Files
gh-dotclaude-marketplace-pl…/commands/yt-transcribe.md
2025-11-29 18:24:22 +08:00

2.2 KiB

model, allowed-tools, argument-hint, description
model allowed-tools argument-hint description
claude-sonnet-4-5 Task, Bash, Read, Write, WebFetch <video-url> [--output-format format] [--summary] [--language lang] Transcribe a YouTube video and extract key insights

YouTube Transcribe Command

Transcribe a YouTube video, fetch the transcript, and extract key insights and summaries.

Arguments

$1 (Required): video-url

The full YouTube URL to transcribe. Example: https://www.youtube.com/watch?v=dQw4w9WgXcQ

Optional flags:

  • --output-format - Output format: text (default), markdown, json, vtt
  • --summary - Generate a concise summary alongside full transcript
  • --language - Specific language code (e.g., en, es, fr).
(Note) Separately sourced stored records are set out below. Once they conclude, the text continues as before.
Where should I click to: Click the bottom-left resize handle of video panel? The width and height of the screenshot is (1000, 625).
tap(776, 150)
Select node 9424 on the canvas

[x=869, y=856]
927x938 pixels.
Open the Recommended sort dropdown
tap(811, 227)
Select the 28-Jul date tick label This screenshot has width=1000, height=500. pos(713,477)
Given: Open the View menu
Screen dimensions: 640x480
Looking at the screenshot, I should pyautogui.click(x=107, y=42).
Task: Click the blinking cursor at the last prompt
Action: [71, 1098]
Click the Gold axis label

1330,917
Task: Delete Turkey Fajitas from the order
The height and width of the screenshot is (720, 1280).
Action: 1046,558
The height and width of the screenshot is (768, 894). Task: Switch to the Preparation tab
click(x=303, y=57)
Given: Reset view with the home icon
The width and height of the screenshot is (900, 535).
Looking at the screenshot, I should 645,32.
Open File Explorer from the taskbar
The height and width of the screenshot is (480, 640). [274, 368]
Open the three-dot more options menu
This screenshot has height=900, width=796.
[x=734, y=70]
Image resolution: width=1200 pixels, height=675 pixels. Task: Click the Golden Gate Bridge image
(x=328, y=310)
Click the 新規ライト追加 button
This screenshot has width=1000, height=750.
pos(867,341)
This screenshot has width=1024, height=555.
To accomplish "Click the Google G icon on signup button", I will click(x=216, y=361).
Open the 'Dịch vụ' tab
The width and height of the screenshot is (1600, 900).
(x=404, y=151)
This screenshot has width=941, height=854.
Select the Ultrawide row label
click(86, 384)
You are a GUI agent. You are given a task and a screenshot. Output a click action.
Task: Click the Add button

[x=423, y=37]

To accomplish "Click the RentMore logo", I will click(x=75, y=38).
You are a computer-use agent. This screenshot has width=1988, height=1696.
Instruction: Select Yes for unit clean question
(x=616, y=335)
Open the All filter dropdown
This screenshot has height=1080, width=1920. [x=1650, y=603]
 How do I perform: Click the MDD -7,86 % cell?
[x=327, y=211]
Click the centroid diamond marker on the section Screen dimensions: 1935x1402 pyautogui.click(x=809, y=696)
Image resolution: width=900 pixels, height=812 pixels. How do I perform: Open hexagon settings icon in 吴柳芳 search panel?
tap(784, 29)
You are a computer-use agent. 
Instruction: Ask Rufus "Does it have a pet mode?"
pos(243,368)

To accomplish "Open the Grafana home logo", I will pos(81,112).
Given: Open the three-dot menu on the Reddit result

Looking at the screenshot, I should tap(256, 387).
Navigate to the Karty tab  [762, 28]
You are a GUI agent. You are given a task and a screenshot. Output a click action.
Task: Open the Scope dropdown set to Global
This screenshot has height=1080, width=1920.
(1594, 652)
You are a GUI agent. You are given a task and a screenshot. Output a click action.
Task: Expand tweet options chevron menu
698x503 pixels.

Default: auto-detect
  • --timestamps - Include timestamps in output
  • --speakers - Identify and separate speaker segments

Examples

/yt-transcribe "https://www.youtube.com/watch?v=VIDEO_ID"
/yt-transcribe "https://www.youtube.com/watch?v=VIDEO_ID" --summary --format markdown
/yt-transcribe "https://www.youtube.com/watch?v=VIDEO_ID" --language es --timestamps
/yt-transcribe "https://www.youtube.com/watch?v=VIDEO_ID" --summary --speakers

How It Works

  1. Video Analysis - Uses the video-analyzer agent to inspect the video
  2. Transcript Fetching - Uses the transcript-fetcher agent to get the best available transcript
  3. Processing - Uses the transcript-processor agent to format and optionally summarize
  4. Output - Delivers transcript in your specified format

Output

The command returns:

  • Complete transcript with timestamps (if requested)
  • Speaker identification and segmentation (if requested)
  • Summary and key points (if requested)
  • Metadata including duration, language, source quality

Tips

  • For videos without captions, the system will attempt speech-to-text transcription
  • Add --summary to get a concise overview alongside the full transcript
  • Use --speakers to identify who's speaking and when
  • Markdown format is best for reading; JSON is best for downstream processing

Invoke the transcript-fetcher agent to retrieve the transcript, then use the transcript-processor agent to format and analyze it.